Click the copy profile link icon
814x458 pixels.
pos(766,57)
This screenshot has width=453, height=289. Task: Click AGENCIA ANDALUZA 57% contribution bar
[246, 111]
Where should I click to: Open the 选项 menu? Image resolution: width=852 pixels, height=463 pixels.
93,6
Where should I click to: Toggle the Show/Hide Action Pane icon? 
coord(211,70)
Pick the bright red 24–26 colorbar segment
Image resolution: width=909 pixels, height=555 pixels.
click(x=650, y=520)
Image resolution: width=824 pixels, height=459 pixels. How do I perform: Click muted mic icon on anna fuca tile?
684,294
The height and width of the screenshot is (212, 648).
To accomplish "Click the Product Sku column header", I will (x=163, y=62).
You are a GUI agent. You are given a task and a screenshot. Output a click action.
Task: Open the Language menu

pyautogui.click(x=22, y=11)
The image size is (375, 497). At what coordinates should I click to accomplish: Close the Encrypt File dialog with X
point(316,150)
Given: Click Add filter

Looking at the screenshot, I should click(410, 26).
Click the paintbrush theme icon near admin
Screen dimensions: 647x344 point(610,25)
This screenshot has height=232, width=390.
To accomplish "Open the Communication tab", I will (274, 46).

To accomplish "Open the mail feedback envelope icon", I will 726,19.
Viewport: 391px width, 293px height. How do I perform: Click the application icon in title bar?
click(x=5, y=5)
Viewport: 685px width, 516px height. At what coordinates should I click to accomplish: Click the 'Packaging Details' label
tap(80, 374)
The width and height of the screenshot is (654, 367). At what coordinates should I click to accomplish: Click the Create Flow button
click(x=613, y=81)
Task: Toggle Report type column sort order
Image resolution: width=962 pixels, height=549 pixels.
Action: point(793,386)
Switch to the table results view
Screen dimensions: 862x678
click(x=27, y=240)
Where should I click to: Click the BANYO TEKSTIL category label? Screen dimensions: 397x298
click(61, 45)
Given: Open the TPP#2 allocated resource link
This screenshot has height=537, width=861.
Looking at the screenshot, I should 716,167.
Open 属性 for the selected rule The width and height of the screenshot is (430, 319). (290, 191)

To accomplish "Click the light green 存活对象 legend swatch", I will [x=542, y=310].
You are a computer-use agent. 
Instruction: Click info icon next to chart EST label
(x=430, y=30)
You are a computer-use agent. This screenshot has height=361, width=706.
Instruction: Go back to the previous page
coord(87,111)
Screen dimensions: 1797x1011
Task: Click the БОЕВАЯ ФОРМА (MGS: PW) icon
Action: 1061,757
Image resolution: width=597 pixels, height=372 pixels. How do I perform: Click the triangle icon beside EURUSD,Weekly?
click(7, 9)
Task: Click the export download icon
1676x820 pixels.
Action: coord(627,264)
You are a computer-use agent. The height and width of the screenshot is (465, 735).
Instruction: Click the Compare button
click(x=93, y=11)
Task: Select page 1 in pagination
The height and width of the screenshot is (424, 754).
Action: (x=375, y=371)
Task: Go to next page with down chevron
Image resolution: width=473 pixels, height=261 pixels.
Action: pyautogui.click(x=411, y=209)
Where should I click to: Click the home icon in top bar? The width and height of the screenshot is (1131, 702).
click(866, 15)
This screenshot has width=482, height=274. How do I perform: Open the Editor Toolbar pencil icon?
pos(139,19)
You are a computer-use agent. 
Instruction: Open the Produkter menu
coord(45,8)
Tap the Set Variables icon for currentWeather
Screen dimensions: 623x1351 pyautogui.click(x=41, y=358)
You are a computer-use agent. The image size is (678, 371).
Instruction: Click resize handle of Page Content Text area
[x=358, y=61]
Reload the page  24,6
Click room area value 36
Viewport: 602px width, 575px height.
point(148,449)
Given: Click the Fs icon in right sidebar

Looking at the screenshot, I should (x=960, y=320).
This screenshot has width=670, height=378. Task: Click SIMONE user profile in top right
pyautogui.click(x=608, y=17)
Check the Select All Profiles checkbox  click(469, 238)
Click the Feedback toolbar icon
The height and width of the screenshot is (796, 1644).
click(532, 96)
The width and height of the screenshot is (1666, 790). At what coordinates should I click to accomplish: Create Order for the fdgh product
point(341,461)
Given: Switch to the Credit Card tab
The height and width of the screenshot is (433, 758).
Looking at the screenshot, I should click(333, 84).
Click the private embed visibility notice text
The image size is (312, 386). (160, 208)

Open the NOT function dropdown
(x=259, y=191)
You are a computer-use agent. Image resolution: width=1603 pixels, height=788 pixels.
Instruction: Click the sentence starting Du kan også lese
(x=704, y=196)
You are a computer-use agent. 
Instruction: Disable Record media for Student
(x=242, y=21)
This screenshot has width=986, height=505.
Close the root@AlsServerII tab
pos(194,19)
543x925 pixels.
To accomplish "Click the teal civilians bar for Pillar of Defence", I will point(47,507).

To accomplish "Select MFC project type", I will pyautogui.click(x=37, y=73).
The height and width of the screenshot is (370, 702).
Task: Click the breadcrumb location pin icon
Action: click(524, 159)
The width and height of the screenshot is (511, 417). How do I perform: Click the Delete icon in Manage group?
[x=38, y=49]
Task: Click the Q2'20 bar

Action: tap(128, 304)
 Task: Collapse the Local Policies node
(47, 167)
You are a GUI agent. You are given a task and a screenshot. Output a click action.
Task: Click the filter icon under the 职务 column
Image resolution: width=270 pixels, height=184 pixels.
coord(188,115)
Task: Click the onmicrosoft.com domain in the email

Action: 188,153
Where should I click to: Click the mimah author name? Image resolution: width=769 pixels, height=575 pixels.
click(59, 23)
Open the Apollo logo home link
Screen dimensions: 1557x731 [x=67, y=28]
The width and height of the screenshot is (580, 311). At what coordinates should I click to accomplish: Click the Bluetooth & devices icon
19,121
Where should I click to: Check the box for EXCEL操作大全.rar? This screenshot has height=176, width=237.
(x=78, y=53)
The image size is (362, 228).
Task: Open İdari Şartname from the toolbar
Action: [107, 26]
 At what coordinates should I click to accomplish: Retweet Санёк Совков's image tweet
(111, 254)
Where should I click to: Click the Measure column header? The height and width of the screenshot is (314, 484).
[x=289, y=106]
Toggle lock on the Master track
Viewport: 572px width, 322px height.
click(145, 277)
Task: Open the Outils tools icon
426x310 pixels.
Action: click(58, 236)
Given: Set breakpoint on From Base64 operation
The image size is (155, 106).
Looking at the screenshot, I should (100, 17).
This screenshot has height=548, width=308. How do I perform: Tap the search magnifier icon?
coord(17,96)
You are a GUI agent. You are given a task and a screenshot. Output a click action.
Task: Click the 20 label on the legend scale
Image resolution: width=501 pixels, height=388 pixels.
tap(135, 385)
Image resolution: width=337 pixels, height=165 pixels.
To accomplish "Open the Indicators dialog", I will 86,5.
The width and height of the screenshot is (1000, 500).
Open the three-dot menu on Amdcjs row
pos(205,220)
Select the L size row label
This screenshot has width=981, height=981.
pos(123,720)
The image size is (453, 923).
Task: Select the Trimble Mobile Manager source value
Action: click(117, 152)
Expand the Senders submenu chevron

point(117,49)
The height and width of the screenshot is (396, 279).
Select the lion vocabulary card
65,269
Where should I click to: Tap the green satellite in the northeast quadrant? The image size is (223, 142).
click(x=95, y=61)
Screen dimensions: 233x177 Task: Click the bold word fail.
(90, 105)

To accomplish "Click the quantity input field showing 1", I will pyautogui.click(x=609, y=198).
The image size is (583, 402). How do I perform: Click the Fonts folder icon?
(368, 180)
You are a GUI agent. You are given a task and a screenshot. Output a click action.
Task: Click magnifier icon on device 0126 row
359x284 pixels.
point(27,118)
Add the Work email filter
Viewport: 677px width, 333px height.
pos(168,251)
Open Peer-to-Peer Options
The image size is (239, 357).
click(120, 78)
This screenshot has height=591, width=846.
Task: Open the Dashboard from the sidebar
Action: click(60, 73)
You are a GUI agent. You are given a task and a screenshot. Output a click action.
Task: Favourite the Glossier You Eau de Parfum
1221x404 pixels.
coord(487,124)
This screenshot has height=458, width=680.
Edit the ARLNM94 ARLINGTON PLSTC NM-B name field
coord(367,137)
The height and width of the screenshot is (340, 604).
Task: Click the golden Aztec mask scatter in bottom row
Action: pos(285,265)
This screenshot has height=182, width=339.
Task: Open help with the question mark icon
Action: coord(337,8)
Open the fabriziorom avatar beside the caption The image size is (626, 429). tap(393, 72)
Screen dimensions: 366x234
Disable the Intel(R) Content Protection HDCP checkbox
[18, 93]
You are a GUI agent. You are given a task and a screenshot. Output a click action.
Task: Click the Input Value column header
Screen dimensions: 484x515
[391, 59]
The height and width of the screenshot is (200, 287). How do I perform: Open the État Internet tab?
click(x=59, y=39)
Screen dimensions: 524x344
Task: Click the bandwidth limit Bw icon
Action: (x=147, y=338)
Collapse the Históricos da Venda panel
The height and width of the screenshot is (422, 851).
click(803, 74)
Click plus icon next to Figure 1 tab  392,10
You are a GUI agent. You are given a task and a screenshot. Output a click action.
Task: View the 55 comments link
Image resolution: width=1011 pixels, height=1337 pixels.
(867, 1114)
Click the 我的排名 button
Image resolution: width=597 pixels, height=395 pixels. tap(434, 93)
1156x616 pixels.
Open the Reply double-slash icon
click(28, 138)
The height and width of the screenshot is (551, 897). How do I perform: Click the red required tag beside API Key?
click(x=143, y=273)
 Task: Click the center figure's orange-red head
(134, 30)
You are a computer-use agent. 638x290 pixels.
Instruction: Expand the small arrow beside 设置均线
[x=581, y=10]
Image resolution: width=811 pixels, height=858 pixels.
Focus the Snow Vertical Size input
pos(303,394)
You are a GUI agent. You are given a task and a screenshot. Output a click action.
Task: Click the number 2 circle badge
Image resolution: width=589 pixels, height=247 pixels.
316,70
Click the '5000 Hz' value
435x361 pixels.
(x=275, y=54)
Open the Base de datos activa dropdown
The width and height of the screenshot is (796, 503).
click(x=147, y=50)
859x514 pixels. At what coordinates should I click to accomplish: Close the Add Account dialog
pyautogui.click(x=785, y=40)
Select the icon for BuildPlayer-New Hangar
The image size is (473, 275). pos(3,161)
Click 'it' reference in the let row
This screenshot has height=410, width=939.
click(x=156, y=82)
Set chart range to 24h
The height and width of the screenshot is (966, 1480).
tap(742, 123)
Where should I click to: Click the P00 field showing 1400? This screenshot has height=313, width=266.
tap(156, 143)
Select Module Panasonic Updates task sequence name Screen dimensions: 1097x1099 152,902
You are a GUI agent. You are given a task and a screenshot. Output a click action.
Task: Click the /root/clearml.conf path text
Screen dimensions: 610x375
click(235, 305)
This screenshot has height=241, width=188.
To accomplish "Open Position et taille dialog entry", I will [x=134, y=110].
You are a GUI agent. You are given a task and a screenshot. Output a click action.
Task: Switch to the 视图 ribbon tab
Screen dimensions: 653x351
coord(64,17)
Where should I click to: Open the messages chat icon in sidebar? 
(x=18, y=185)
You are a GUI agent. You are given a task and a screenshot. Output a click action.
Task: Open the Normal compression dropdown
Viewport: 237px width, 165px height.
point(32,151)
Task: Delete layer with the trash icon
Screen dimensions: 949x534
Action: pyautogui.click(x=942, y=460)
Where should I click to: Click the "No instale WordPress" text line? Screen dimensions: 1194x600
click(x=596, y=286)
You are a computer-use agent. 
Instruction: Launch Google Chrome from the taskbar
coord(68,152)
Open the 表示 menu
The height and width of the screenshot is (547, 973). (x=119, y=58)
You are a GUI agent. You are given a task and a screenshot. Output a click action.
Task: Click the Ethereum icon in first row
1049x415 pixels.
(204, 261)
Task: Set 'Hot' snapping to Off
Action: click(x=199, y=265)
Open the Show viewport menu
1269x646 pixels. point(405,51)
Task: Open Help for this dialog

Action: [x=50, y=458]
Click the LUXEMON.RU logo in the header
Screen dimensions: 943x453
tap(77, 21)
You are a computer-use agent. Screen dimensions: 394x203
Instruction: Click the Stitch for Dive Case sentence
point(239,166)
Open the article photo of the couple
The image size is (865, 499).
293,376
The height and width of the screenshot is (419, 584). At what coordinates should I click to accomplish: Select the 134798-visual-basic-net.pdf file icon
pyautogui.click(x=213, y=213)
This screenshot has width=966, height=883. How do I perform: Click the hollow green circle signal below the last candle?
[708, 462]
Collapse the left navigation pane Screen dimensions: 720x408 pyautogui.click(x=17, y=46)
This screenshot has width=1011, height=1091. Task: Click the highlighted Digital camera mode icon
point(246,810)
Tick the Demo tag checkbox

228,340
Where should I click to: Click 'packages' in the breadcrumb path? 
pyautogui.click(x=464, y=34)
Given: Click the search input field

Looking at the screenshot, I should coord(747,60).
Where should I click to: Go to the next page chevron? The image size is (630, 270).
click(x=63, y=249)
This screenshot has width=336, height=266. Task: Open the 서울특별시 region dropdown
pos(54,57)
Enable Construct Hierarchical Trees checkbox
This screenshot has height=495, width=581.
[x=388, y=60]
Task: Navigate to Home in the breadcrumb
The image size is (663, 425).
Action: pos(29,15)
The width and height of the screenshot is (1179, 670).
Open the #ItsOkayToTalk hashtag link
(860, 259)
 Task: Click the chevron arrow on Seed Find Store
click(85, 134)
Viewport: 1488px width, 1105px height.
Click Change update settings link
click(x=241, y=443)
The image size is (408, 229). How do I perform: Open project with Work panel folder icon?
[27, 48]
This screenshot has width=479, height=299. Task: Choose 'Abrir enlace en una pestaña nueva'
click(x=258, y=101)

::::::::

*Task requirements:* Return the line that contains "The image size is (663, 425).", along with every line after it in the data above, exactly and with nothing else.

*Written response:*
The image size is (663, 425).
Action: pos(29,15)
The width and height of the screenshot is (1179, 670).
Open the #ItsOkayToTalk hashtag link
(860, 259)
 Task: Click the chevron arrow on Seed Find Store
click(85, 134)
Viewport: 1488px width, 1105px height.
Click Change update settings link
click(x=241, y=443)
The image size is (408, 229). How do I perform: Open project with Work panel folder icon?
[27, 48]
This screenshot has width=479, height=299. Task: Choose 'Abrir enlace en una pestaña nueva'
click(x=258, y=101)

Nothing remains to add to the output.